[Collected data entries]

-----

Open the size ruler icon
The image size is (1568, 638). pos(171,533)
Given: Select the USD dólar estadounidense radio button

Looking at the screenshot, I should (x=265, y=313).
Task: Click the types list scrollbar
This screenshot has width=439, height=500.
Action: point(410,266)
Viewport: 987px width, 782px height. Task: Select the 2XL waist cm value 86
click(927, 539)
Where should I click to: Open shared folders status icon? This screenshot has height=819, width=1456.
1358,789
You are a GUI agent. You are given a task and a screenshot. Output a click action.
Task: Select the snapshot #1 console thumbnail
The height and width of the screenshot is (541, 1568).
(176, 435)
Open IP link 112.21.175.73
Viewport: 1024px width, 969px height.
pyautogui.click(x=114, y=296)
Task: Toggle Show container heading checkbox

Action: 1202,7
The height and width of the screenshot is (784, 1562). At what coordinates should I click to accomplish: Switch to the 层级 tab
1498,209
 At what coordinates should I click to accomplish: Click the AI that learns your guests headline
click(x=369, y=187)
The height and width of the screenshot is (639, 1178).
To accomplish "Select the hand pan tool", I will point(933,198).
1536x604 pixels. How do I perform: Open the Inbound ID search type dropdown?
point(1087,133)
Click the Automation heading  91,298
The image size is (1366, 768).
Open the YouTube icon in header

-----

Rewrite all of the records above, putting "symbol" wherever "icon" appears and leaving everything else untouched.

Open the size ruler symbol
The image size is (1568, 638). pos(171,533)
Given: Select the USD dólar estadounidense radio button

Looking at the screenshot, I should (x=265, y=313).
Task: Click the types list scrollbar
This screenshot has width=439, height=500.
Action: point(410,266)
Viewport: 987px width, 782px height. Task: Select the 2XL waist cm value 86
click(927, 539)
Where should I click to: Open shared folders status symbol? This screenshot has height=819, width=1456.
1358,789
You are a GUI agent. You are given a task and a screenshot. Output a click action.
Task: Select the snapshot #1 console thumbnail
The height and width of the screenshot is (541, 1568).
(176, 435)
Open IP link 112.21.175.73
Viewport: 1024px width, 969px height.
pyautogui.click(x=114, y=296)
Task: Toggle Show container heading checkbox

Action: 1202,7
The height and width of the screenshot is (784, 1562). At what coordinates should I click to accomplish: Switch to the 层级 tab
1498,209
 At what coordinates should I click to accomplish: Click the AI that learns your guests headline
click(x=369, y=187)
The height and width of the screenshot is (639, 1178).
To accomplish "Select the hand pan tool", I will point(933,198).
1536x604 pixels. How do I perform: Open the Inbound ID search type dropdown?
point(1087,133)
Click the Automation heading  91,298
The image size is (1366, 768).
Open the YouTube symbol in header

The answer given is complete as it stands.